Not much gaming in recent weeks, though I have been out on the road a bit, so here’s some (relevant…no really) pics from recent visits.
Carrickfergus Castle is one of the last remaining (if not pre-eminent) Norman castles in the UK and Northern Ireland. It has a long history from the days of Norman expansion, and was originally constructed (well the keep and a bit more after a motte & bailey concept) by John de Coucry in 1177, as a base when he conquered the rest of Ulster. He built it on a rocky 'crag' - and the area became 'crag-fergus' or 'castle of crag', now Carrickfergus.
It sits on a strategic position on the northern arm of Belfast Lough, and has been besieged in turn by the Scots, Irish, English and French over the years.
It was besieged by Schomberg in 1689 when held by Jacobites, is the landing point of William III in Ireland in 1690, and was attacked by Thurot’s French in 1760 in a little known seven years war escapade.
Oh yes…and in 1778, John Paul Jones of AWI fame lured a RN ship from its moorings nearby on Belfast Lough, before winning an hour long sea battle.
Later, the castle was used as a garrison in WWI and a magazine/armoury in WWII (the secret tunnels and stores areas still exist - stretching out well into the lough).
There is also a Churchill tank and a 25 pounder not far from the castle (see pics below). The Churchill (an earlier version - perhaps named after Churchill himself or his 17th century ancestor Marlborough-John Churchill, in line with the historical designation of the Cromwell etc.?) was originally conceived and prototyped by Harland & Wolff in Belfast (which still exists...just, after decades of shipbuilding, to provide heavy fabrication & wind farm structures), and there was some local manufacture afterwards.

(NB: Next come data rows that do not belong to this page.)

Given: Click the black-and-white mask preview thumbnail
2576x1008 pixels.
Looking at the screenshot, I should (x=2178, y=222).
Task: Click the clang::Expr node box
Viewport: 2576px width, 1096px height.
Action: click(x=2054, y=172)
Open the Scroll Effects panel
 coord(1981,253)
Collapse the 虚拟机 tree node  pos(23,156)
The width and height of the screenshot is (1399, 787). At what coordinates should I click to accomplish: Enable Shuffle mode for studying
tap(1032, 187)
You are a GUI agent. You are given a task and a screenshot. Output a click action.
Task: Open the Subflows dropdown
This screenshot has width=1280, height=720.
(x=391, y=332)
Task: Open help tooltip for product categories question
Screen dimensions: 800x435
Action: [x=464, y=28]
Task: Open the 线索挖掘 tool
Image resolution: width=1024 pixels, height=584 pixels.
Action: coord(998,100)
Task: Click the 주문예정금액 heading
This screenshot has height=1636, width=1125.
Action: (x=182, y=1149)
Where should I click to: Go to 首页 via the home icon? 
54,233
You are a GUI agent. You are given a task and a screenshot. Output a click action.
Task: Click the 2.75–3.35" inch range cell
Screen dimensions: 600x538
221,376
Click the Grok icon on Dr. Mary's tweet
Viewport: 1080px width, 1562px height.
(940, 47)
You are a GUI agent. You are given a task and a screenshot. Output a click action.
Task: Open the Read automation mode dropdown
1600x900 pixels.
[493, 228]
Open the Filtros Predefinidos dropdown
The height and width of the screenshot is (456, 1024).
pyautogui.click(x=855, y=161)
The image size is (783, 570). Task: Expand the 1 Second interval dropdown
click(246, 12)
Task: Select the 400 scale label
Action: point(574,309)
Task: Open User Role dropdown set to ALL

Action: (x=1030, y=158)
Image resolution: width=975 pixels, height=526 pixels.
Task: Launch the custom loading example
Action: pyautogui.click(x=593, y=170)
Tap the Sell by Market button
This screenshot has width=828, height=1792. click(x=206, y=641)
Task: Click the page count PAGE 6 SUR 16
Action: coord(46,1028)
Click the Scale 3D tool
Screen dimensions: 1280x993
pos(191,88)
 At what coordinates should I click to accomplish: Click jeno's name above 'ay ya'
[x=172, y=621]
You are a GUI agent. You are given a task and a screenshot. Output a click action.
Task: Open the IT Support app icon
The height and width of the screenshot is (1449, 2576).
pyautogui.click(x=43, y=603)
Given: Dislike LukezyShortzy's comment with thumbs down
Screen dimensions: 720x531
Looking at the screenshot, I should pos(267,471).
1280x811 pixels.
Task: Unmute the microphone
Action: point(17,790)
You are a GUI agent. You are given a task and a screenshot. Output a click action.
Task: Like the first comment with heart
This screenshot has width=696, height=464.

My father actually remembers an area of H&W called the 'tank shop' right into the 1960s - yet he could never work out why, so I'm surmising that the prototypes were built there before being transferred to Vauxhall.
Bronze statue of William III, who landed near the castle in 1690.
It's a trap!
And the Churchill. It really is in very good condition, and as with many WWII tanks I've seen, contains hatches which most blokes of today would find increasingly hard to get out of. (ah, the perils of chocolate and fast food).